CANTI DALL’INFERNO

di Ramòn Sampedro (da Lettere dall’inferno), Beatriz Dia (XII sec.)
e di Luigi Chiarella, Roberta Cortese

con Roberta Cortese, Manuela Custer, Davide Livermore, Christine Angel
e con gli attori della Scuola del Teatro Stabile di Torino

traduzioni dallo spagnolo di Roberta Cortese
fonica Marcello Succo
musiche Andrea Chenna
luci e direzione tecnica Alberto Giolitti

regia, scena e costumi Davide Livermore

produzione Associazione Baretti e Fondazione Teatro Regio di Torino
in collaborazione con Fondazione e Scuola del Teatro Stabile di Torino
e Fondazione Teatro Regio di Torino in collaborazione con Fondazione e Scuola del Teatro Stabile di Torino

Canti dall’inferno si ispira agli scritti di Ramòn Sampedro, il tetraplegico spagnolo protagonista del toccante film Mare dentro, diretto da Alejandro Amenábar, Oscar 2005 come miglior film straniero.

Straordinario setting di sperimentazione e ricerca di nuovi linguaggi teatrali, Canti dall’inferno utilizza la poetica di Sampedro sia da un punto di vista politico (l’eutanasia è un tema che scuote la nostra società) che formale (il madrigale rappresentativo e la seconda pratica monteverdiana dove l’armonia è al servizio della poesia).

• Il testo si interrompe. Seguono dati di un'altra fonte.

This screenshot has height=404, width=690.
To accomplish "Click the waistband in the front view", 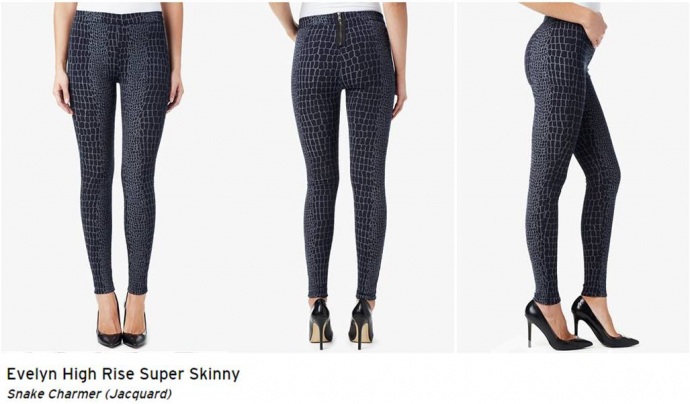I will coord(119,15).
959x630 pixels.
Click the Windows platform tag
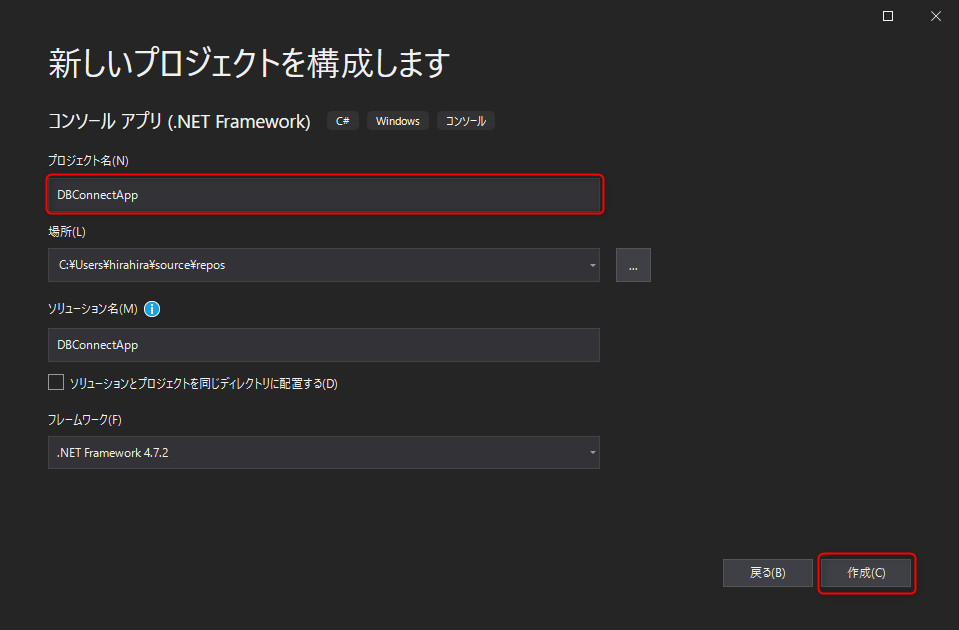[x=398, y=121]
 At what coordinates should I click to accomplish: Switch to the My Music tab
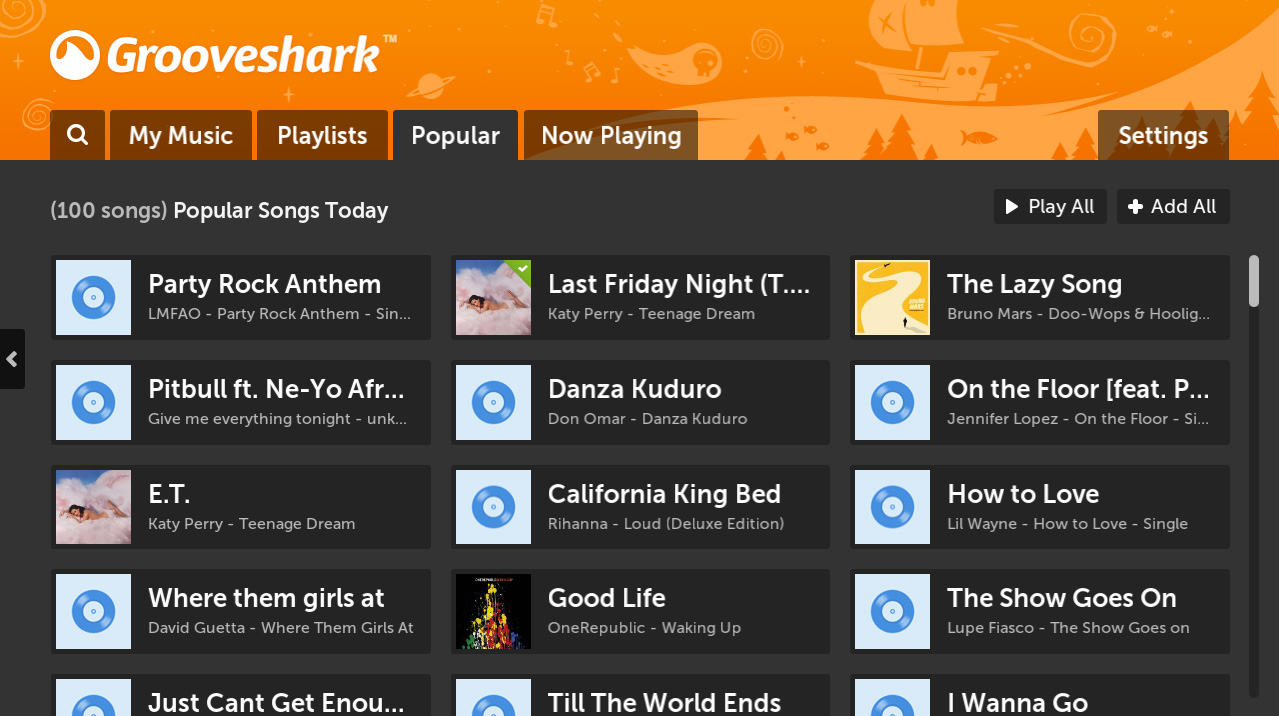pyautogui.click(x=181, y=135)
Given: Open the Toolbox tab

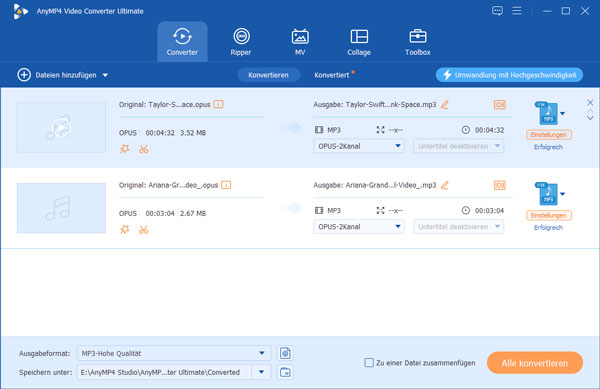Looking at the screenshot, I should 417,42.
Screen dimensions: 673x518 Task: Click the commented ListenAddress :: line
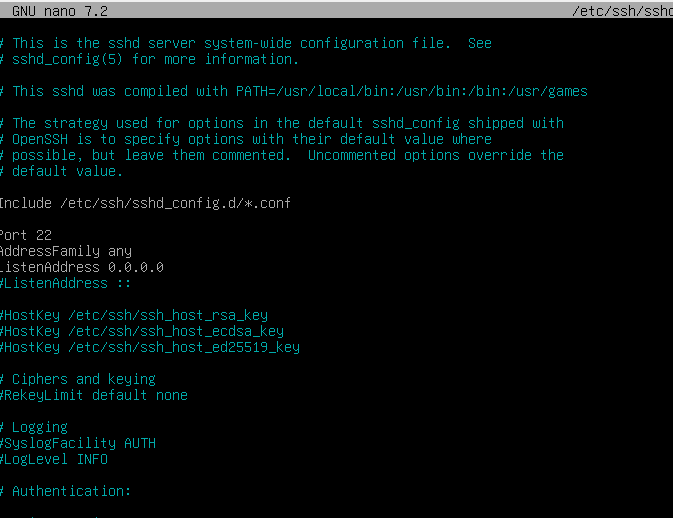69,283
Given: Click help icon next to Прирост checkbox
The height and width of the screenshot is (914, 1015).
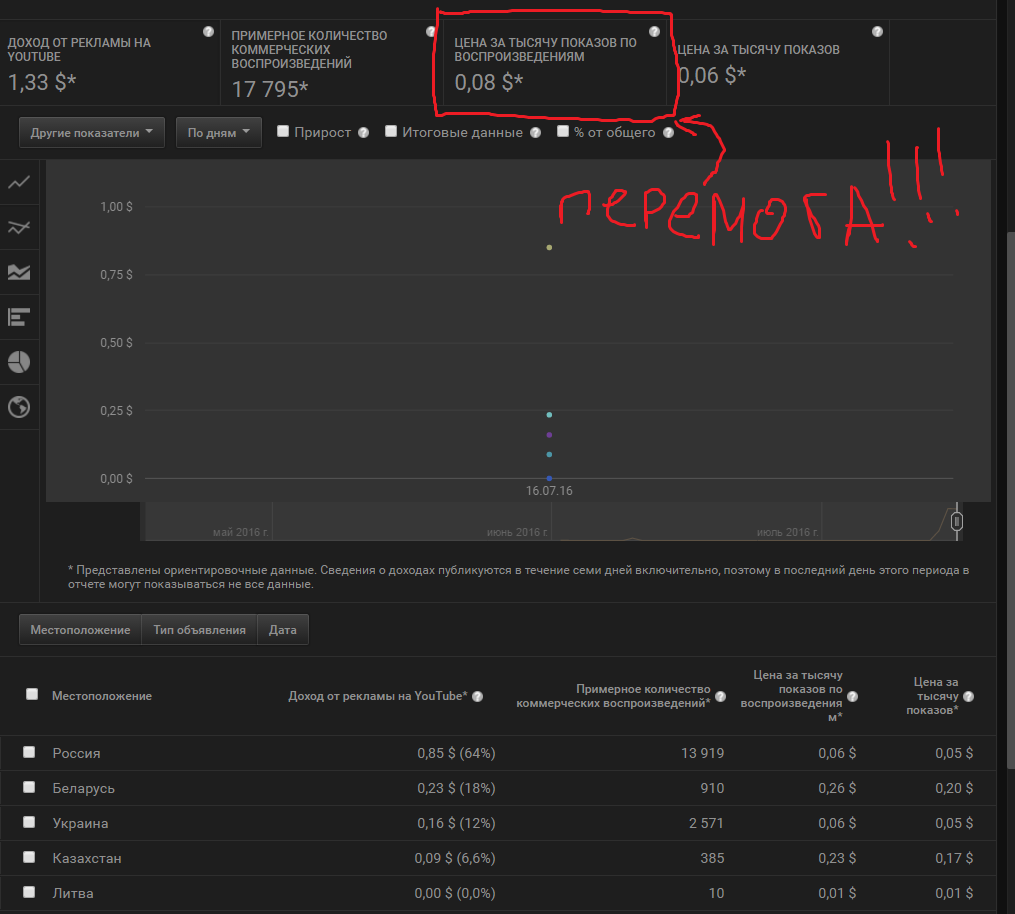Looking at the screenshot, I should (363, 132).
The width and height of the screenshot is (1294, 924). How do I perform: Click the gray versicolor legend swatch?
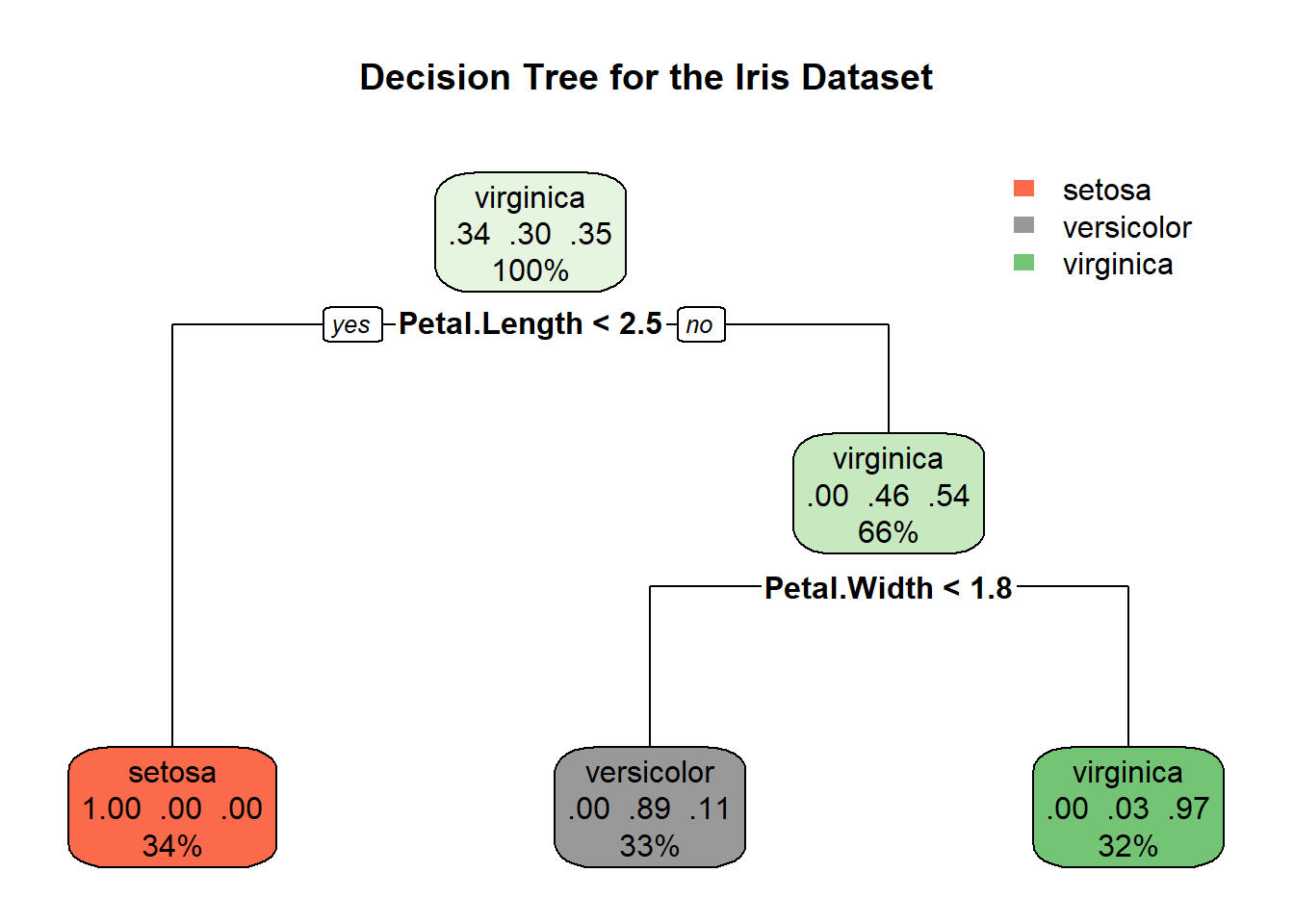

Davide Livermore procede nell’esplorazione del legame tra parola parlata e cantata, seguendo la tensione interna del personaggio e la sua profonda ricerca di un significato per la vita umana.

Non c’è organico strumentale: sono sufficienti le voci dei tre interpreti a creare, grazie alla scrittura musicale e alle elaborazioni sonore di Andrea Chenna, l’armonia che sostiene e amplifica gli affetti della poesia.